Provided data »
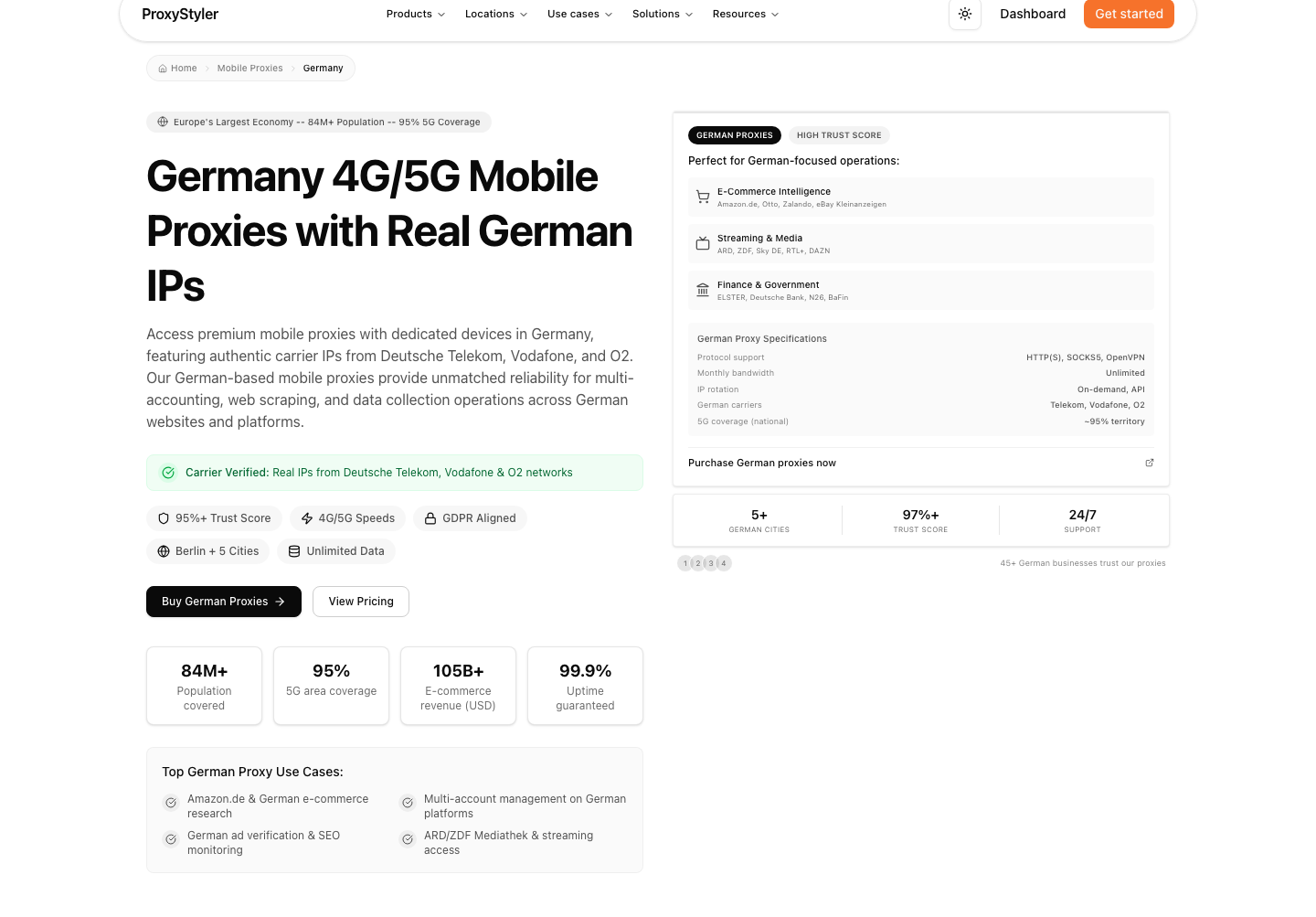Viewport: 1316px width, 917px height.
Task: Open the Locations dropdown
Action: pos(496,14)
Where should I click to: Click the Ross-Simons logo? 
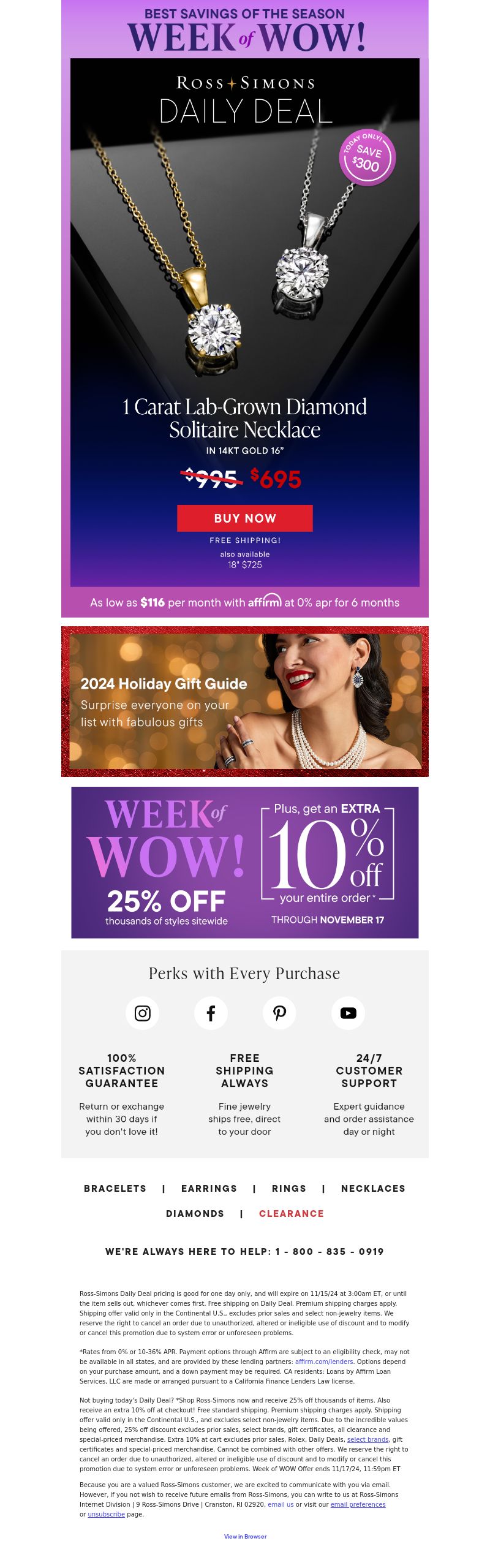point(246,83)
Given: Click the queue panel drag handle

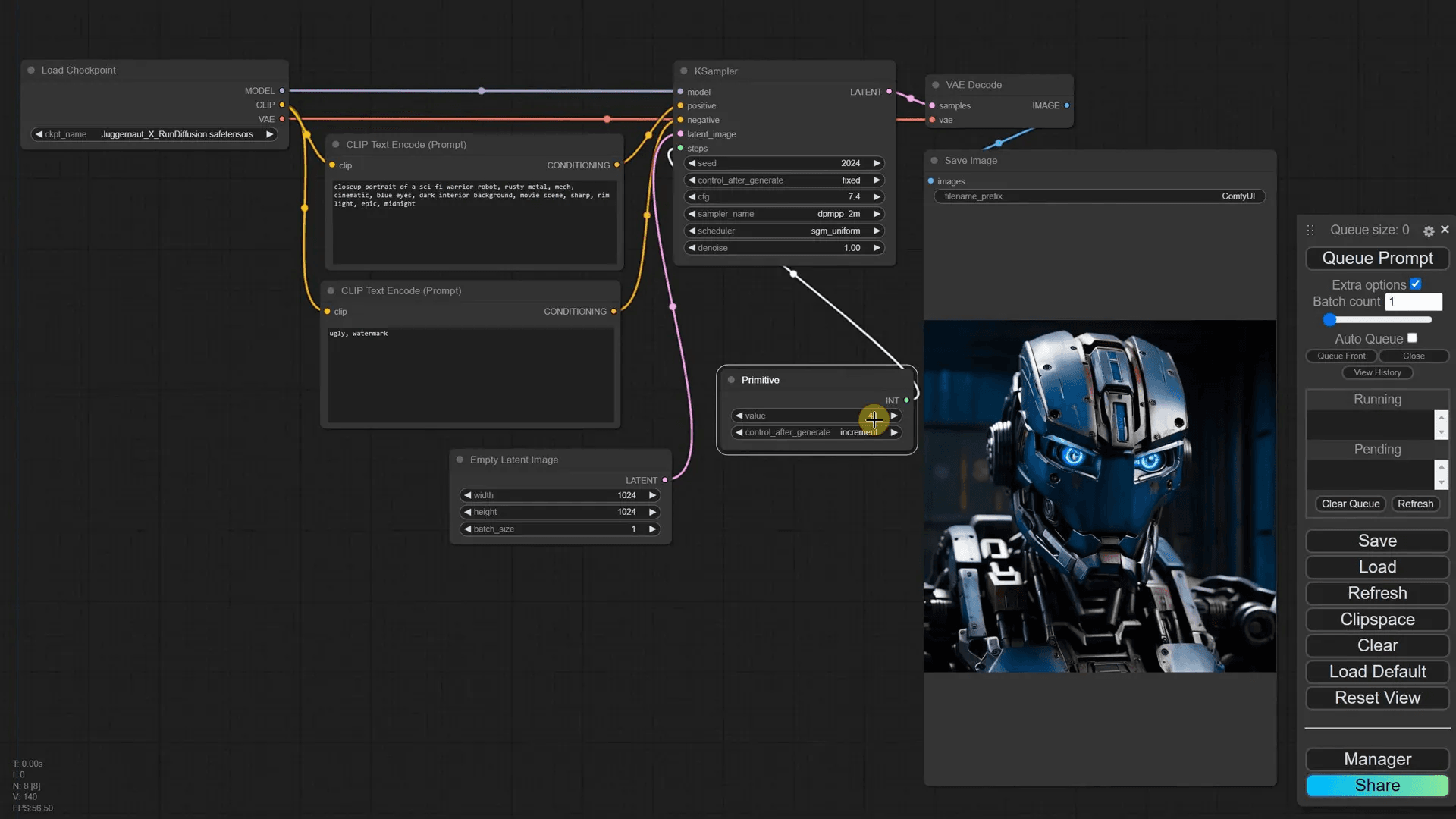Looking at the screenshot, I should click(x=1310, y=230).
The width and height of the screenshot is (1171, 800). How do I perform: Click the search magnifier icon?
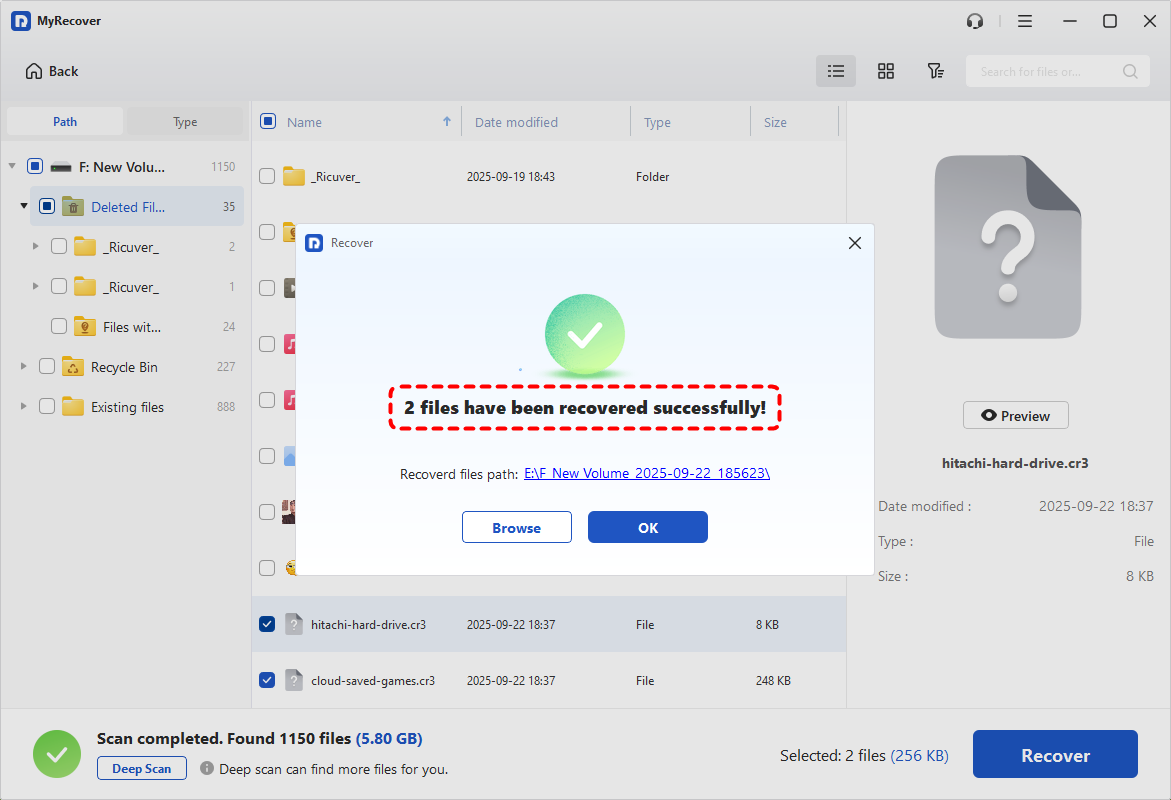click(1130, 71)
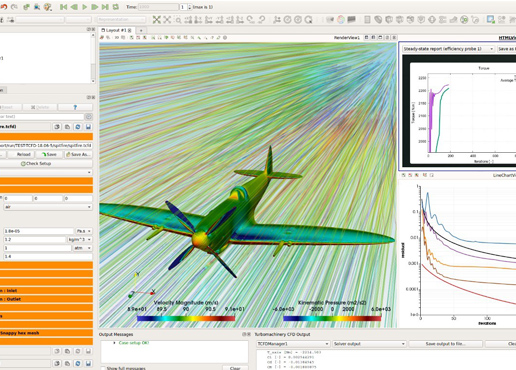516x370 pixels.
Task: Click the blue help question mark button
Action: pos(75,107)
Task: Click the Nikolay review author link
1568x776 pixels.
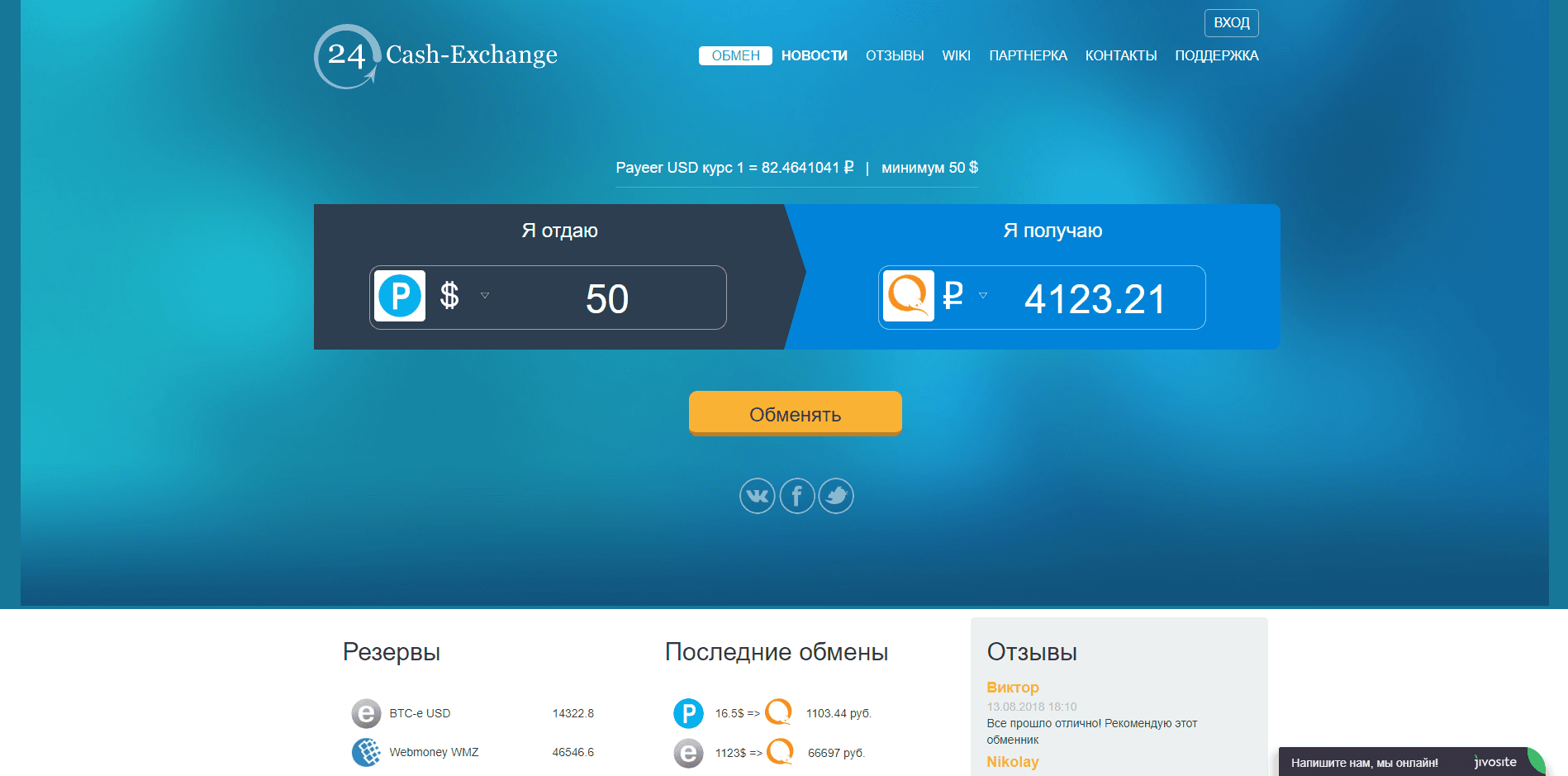Action: coord(1013,761)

What needs to be done »
Swap "magnifier" for "magnifying glass" throughout the entries above, and write all of the entries out again with nothing else altered. Leave the pictures out.

Correct result »
Viewport: 1316px width, 917px height.
Task: Open the Locations dropdown
Action: pos(496,14)
Where should I click to: Click the Ross-Simons logo? 
point(246,83)
Given: Click the queue panel drag handle

Looking at the screenshot, I should click(x=1310, y=230).
The width and height of the screenshot is (1171, 800). How do I perform: Click the search magnifying glass icon?
click(1130, 71)
516x370 pixels.
Task: Click the blue help question mark button
Action: pos(75,107)
Task: Click the Nikolay review author link
1568x776 pixels.
Action: coord(1013,761)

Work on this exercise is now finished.